● EXERCISE OBJECTIVE
Find the line that contains "You are a computer-use agent. Screen". Repeat that line and all lines following it, exactly, through the end of the listing below.

- - -

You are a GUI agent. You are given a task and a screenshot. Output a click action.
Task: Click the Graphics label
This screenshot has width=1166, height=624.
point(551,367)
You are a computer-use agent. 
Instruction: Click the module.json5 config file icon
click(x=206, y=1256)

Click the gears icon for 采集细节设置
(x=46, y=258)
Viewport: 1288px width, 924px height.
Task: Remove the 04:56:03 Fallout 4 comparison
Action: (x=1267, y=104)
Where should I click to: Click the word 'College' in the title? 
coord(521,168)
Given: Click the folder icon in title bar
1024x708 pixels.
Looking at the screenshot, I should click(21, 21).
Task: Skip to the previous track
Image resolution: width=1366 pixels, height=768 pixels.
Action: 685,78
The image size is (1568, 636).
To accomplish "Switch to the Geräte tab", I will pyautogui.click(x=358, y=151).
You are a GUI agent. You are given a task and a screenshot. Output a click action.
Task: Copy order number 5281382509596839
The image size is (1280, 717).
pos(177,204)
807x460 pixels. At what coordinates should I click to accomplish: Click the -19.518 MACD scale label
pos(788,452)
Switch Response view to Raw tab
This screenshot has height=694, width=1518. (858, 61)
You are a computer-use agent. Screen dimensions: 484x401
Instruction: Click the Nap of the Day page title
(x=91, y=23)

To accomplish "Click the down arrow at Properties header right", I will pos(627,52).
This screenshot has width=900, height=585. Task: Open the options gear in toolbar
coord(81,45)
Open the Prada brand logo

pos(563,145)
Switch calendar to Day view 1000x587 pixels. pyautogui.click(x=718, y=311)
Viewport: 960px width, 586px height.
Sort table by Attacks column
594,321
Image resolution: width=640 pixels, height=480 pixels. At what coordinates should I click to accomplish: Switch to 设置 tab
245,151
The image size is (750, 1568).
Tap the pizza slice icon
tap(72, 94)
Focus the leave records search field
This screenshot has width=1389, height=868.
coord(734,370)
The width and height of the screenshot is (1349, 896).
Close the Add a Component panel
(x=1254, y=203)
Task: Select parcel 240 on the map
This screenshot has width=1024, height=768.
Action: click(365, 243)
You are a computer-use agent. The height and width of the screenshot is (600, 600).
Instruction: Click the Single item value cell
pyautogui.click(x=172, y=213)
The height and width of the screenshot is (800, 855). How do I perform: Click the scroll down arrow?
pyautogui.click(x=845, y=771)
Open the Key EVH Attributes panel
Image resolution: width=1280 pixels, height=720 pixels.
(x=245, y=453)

- - -

● TASK ANSWER
You are a computer-use agent. Screen dimensions: 484x401
Instruction: Click the Nap of the Day page title
(x=91, y=23)

To accomplish "Click the down arrow at Properties header right", I will pos(627,52).
This screenshot has width=900, height=585. Task: Open the options gear in toolbar
coord(81,45)
Open the Prada brand logo

pos(563,145)
Switch calendar to Day view 1000x587 pixels. pyautogui.click(x=718, y=311)
Viewport: 960px width, 586px height.
Sort table by Attacks column
594,321
Image resolution: width=640 pixels, height=480 pixels. At what coordinates should I click to accomplish: Switch to 设置 tab
245,151
The image size is (750, 1568).
Tap the pizza slice icon
tap(72, 94)
Focus the leave records search field
This screenshot has width=1389, height=868.
coord(734,370)
The width and height of the screenshot is (1349, 896).
Close the Add a Component panel
(x=1254, y=203)
Task: Select parcel 240 on the map
This screenshot has width=1024, height=768.
Action: click(365, 243)
You are a computer-use agent. The height and width of the screenshot is (600, 600).
Instruction: Click the Single item value cell
pyautogui.click(x=172, y=213)
The height and width of the screenshot is (800, 855). How do I perform: Click the scroll down arrow?
pyautogui.click(x=845, y=771)
Open the Key EVH Attributes panel
Image resolution: width=1280 pixels, height=720 pixels.
(x=245, y=453)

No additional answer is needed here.